Open NodixBlockchain opened 6 years ago
There is one clear situation.where having no stack is better, and that is in an asynchronous language >where you want a 'cactus' stack.
Correct me if i'm wrong, but In the case the asynchronous language is made in the same fashion than AS3 or js, in sort that the main loop is outside of program scope, the program only being message handlers, and the asynchronous calls are handled via a message queue in sort that asynchronous calls are only made by the main loop outside of program scope, and the language doesn't allow blocking, it doesn't require a cactus stack does it ?
With a language based on message queue processed outside of program scope, there is no need for intra-function context switch, and only a single linear stack is required right ?
It's not necessarily optimal because long message processing can introduce latency in repsonse to other messages, but if message processing time is kept low, and all long operations are made asynchronous with message handlers, it can keep low latency, even if it can introduce more complexity in the program when the handler code has to depend on local state which can only be solved with the use of closures, or some kind of heap allocated object passed along in the message.
I've been investigating the different ways to deal with local / short lived object past days, and so far i've seen 3 ways for doing this.
https://stackoverflow.com/questions/2800463/how-variables-are-allocated-memory-in-javascript
Which is what i use in the script to hold procedure arguments or local variable for the moment.
Each time a function/procedure is called, a stack frame is allocated on the heap to store local objects/variables, and collected normally as another heap allocated memory, when the collection is run after the function return.
A specific memory area is allocated for each threads additionally to the heap, and the program can push/pop elements to it by decrementing/incrementing the top pointer.
Pure stack can be made using the cpu built in stack registers and instruction, or implemented separately using higher level primitive to manipulate the stack.
The best i guess is to have a stack system, the advantages are that memory can be reclaimed easily immediately when the function / procedure return without much performance or complexity cost.
It also make recursion easy, and having lot of function call with local variable will leave the memory use as low as possible across differents functions call without havng to wait for a garbage collection.
The disavantage i see with stack is first if the language need to support blocking behavior, such as waiting on a promise to fullfill, it needs to pause the execution, then go back some level below to execute the background function or other events handlers while the promise is unavailable, and resume the execution when the promise is fullfilled.
As far as i understand, if the blocking mechanism of pause/resume need to be implemented, it would need a thread-like context switching for the stack, to make in sort that when a function execution is paused, the stack is saved, and it would needs another stack to keep the other part running, and then restoring the stack when the function execution is resumed.
It can be avoided by eliminating all blocking behavior, which is more or less what i intend to do, and using event/callback mechanism to handle asynchronous execution, similar to AS3, even if that can sometime be annoying to have everything as a callback, but otherwise if the language need to have a blocking behavior, even if it's single threaded in green thread manner, it still needs some kind of context switching to save/restore the stack.
With heap allocated structures, only the execution position needs to be saved/restored, and it doesn't require much complex thread-like context switching for blocking behavior.
The other problem is that the memory used by local objects will be invalid when the function return and the stack is restored to previous stack frame, so references to those objects will be invalid after the end of the function execution, but this one is probably not too hard to track either at compile time or runtime, as it should be made explicit that object allocated on the stack cannot be referenced by object allocated on the heap that live longer than the function.
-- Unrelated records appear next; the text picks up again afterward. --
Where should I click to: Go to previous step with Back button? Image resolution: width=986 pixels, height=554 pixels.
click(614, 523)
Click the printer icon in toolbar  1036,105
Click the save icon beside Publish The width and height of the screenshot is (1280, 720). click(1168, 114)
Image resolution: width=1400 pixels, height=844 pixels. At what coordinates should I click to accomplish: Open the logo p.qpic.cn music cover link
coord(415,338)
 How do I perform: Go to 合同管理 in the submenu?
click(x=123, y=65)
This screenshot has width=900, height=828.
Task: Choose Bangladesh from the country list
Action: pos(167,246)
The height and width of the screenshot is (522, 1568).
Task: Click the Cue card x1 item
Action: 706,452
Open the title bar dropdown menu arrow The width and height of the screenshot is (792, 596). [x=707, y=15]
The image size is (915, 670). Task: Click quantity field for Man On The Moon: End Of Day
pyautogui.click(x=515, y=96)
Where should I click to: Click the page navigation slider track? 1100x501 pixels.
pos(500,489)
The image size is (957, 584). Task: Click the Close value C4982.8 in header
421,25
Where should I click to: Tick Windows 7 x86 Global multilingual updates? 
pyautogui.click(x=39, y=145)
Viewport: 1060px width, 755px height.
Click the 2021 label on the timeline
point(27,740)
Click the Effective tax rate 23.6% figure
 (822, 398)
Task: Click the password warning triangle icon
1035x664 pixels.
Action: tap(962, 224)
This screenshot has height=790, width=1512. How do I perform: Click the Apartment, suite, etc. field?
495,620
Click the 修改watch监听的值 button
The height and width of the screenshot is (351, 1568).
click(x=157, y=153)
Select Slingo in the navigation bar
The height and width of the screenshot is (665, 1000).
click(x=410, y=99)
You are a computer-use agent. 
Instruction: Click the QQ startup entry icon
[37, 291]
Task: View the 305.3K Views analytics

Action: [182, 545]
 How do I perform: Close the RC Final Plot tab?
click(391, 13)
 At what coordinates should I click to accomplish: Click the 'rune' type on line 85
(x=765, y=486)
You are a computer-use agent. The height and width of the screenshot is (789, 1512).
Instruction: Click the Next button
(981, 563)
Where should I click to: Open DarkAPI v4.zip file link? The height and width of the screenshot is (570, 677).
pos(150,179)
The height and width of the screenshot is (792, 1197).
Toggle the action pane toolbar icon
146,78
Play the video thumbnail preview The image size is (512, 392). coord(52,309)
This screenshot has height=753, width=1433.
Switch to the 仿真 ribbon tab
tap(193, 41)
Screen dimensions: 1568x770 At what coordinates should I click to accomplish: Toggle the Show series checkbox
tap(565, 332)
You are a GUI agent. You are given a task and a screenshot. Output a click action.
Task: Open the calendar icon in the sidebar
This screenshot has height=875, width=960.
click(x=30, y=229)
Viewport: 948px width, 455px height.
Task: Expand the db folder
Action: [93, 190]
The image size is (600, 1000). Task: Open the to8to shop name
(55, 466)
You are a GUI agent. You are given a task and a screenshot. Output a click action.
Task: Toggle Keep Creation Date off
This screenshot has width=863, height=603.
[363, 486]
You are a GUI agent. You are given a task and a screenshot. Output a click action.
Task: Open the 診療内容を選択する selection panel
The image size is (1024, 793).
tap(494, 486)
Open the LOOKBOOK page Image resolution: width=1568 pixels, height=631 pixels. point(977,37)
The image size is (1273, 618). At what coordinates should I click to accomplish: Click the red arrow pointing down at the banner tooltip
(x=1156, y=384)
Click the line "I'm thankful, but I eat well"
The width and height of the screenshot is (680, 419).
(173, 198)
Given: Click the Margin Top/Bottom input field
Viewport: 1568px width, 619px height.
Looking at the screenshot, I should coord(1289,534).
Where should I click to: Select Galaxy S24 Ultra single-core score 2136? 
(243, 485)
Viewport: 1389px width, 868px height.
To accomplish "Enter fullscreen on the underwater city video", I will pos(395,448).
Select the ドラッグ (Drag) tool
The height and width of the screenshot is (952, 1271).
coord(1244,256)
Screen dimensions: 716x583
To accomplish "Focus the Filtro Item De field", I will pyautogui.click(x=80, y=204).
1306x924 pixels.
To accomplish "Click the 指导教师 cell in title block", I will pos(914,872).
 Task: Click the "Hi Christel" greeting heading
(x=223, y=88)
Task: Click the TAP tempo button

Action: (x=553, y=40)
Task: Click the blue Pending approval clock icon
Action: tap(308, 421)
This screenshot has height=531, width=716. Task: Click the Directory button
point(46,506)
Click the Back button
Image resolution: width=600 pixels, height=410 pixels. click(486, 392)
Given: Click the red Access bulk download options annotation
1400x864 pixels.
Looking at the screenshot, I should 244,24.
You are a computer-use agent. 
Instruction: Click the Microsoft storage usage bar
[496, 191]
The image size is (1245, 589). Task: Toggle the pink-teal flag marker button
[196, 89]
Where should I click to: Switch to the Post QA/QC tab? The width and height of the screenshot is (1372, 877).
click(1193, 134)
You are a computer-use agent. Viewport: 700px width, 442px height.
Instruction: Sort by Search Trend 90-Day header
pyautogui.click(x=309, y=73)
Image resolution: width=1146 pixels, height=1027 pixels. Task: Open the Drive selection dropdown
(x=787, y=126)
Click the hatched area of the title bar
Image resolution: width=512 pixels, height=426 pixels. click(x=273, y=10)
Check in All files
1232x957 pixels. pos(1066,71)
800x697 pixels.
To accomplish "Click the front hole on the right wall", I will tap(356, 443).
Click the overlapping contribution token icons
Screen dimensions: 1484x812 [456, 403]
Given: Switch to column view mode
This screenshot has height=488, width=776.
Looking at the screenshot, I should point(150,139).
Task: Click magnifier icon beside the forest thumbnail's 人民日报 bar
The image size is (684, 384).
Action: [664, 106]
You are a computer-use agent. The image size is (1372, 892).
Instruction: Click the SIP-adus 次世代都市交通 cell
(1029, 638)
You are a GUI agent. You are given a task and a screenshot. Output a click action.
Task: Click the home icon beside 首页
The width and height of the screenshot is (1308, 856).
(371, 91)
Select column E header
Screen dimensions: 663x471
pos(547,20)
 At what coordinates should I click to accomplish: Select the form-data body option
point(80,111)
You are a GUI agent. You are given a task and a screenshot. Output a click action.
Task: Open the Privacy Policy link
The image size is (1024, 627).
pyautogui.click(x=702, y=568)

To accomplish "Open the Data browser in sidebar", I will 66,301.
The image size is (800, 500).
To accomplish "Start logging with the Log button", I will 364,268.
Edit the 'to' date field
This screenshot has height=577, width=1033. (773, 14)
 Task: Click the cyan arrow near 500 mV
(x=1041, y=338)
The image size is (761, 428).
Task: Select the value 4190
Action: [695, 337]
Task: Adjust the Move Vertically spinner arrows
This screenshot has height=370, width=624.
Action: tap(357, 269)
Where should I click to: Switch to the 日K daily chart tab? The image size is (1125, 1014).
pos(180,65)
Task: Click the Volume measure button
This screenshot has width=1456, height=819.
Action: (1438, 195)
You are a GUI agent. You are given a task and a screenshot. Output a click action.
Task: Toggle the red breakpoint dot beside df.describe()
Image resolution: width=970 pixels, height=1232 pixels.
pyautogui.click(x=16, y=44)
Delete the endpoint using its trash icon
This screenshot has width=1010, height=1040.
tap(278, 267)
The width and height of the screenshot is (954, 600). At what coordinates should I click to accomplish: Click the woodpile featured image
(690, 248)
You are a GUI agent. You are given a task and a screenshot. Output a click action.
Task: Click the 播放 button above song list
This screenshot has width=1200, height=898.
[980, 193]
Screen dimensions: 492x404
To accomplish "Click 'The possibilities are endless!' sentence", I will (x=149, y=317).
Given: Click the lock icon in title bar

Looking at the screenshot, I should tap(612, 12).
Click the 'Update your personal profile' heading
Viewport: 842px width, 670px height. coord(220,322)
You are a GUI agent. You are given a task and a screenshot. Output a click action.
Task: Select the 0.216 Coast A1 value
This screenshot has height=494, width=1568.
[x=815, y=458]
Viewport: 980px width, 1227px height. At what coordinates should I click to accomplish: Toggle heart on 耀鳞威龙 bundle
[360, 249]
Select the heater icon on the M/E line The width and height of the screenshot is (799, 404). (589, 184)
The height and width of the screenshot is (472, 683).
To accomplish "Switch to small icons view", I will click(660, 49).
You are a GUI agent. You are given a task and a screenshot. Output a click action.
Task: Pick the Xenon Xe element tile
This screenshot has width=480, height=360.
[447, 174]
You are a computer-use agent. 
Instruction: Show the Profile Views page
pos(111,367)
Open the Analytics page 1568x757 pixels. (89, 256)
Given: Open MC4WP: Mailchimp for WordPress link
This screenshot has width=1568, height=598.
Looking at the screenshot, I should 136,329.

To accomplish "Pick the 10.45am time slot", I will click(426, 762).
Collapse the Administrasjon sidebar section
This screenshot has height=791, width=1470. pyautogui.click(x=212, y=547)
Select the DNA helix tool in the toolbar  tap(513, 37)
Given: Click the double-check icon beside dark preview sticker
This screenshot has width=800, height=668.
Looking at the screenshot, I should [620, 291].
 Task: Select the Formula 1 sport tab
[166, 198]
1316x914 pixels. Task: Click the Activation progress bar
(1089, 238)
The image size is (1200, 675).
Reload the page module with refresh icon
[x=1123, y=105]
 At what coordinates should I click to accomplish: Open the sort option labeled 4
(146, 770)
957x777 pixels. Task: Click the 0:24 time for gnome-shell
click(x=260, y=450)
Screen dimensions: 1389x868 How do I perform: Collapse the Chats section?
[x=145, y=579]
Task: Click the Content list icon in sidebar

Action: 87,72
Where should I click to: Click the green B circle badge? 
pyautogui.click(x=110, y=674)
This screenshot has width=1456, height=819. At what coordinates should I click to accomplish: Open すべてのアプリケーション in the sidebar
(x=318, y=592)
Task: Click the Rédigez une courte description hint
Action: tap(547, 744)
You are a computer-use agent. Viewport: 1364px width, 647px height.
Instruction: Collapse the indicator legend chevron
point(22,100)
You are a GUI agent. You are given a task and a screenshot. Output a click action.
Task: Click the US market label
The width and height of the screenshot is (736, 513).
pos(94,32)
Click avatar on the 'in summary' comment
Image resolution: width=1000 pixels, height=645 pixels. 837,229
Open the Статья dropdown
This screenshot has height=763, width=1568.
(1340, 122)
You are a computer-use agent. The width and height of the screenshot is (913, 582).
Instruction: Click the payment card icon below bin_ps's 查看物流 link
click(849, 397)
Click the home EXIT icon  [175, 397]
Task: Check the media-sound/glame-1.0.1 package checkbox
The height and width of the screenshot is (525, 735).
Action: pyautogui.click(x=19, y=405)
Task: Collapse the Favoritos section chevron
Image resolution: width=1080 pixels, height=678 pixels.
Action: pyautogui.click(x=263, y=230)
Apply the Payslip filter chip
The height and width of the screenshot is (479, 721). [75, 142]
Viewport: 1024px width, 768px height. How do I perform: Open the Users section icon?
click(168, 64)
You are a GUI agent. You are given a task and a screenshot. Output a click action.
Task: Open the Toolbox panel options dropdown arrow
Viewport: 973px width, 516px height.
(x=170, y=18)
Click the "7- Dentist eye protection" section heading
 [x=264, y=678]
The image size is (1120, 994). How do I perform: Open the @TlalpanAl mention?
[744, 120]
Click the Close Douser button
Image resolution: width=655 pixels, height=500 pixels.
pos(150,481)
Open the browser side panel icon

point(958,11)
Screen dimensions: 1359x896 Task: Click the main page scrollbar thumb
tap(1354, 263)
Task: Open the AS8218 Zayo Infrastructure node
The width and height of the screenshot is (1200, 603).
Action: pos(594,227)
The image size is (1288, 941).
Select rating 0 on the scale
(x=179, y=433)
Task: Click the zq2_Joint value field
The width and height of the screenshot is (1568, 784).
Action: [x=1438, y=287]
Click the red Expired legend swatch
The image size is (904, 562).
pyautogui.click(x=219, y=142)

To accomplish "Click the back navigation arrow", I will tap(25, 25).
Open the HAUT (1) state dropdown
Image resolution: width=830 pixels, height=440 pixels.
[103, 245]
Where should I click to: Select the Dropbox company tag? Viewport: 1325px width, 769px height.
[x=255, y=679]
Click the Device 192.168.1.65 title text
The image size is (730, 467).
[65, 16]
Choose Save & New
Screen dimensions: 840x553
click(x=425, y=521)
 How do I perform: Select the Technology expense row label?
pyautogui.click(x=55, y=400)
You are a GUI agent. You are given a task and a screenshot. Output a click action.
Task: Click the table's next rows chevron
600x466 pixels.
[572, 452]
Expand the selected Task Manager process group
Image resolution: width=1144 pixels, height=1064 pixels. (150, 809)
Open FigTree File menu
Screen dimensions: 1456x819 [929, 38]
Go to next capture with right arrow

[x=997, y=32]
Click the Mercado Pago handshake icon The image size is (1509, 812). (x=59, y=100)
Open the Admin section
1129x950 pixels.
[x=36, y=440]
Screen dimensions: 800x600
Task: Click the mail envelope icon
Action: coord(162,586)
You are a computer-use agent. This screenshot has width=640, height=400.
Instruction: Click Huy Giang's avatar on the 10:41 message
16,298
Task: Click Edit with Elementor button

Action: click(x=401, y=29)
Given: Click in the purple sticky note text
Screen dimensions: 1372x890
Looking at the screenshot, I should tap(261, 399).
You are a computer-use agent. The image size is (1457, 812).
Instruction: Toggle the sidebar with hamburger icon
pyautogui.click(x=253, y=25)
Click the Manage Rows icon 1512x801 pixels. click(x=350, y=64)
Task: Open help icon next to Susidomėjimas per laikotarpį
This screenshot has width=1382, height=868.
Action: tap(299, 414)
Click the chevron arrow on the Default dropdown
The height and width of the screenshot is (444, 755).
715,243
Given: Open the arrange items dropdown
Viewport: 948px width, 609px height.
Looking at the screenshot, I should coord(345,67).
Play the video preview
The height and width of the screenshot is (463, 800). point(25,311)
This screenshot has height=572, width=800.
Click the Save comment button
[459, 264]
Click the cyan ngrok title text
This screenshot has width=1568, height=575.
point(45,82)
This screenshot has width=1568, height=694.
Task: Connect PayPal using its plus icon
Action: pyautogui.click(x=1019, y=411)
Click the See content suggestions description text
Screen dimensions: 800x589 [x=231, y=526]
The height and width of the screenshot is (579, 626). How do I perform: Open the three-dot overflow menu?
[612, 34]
If they are simples values, they can just be copied by value. For more complex objects instances, it should be made explicit that heap objects can't hold reference to stack objects ( Not like in C or C++ where stack pointers are undistinguishable from heap pointers ).
Not necessarily, because let say a function or procedure trigger the memory collection when being high on the call stack, the collection still need to trace all the live objects in memory which can still represent high number of objects even if they are 'short lived' or their lifetime is stricly bound.
Using a stack those objects doesn't need to be cared about at all, and their memory is immediately reclaimed automatically for other local objects/variables when the function or procedure return.